= Problem =
From the first line to the last, return the data exactly, with no pictures.

═══ Data section ═══

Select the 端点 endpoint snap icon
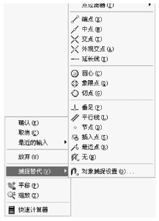The image size is (159, 221). pos(75,19)
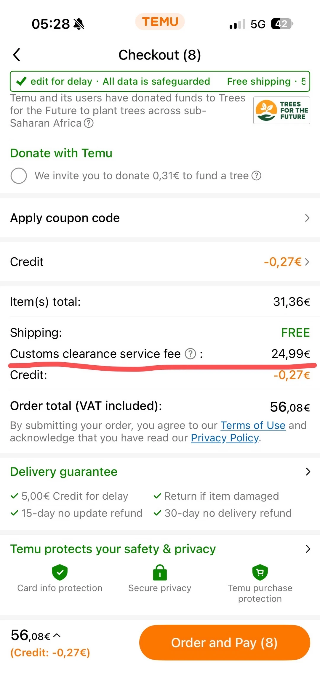
Task: Tap the green safeguarded free shipping banner
Action: click(x=160, y=81)
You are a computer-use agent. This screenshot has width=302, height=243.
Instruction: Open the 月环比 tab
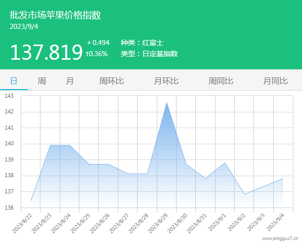point(166,81)
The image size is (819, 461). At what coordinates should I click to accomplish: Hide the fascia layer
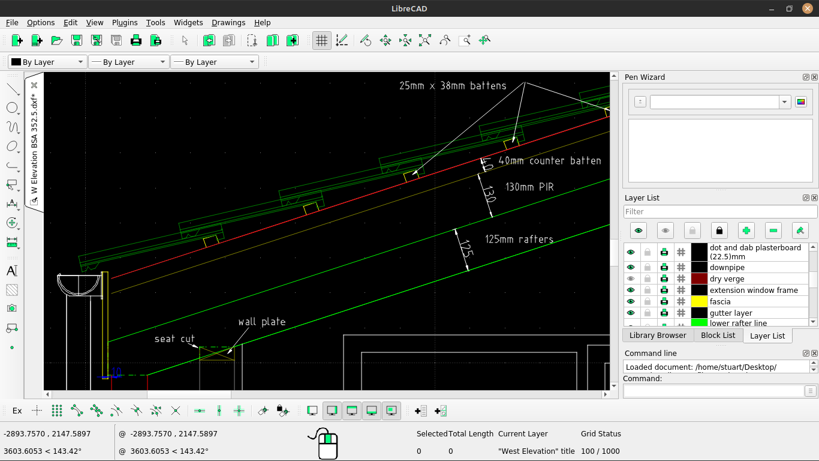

═══

= Written answer =
Select the 端点 endpoint snap icon
The image size is (159, 221). pos(75,19)
Task: Tap the green safeguarded free shipping banner
Action: click(x=160, y=81)
You are a computer-use agent. This screenshot has width=302, height=243.
Instruction: Open the 月环比 tab
point(166,81)
The image size is (819, 461). At what coordinates should I click to accomplish: Hide the fascia layer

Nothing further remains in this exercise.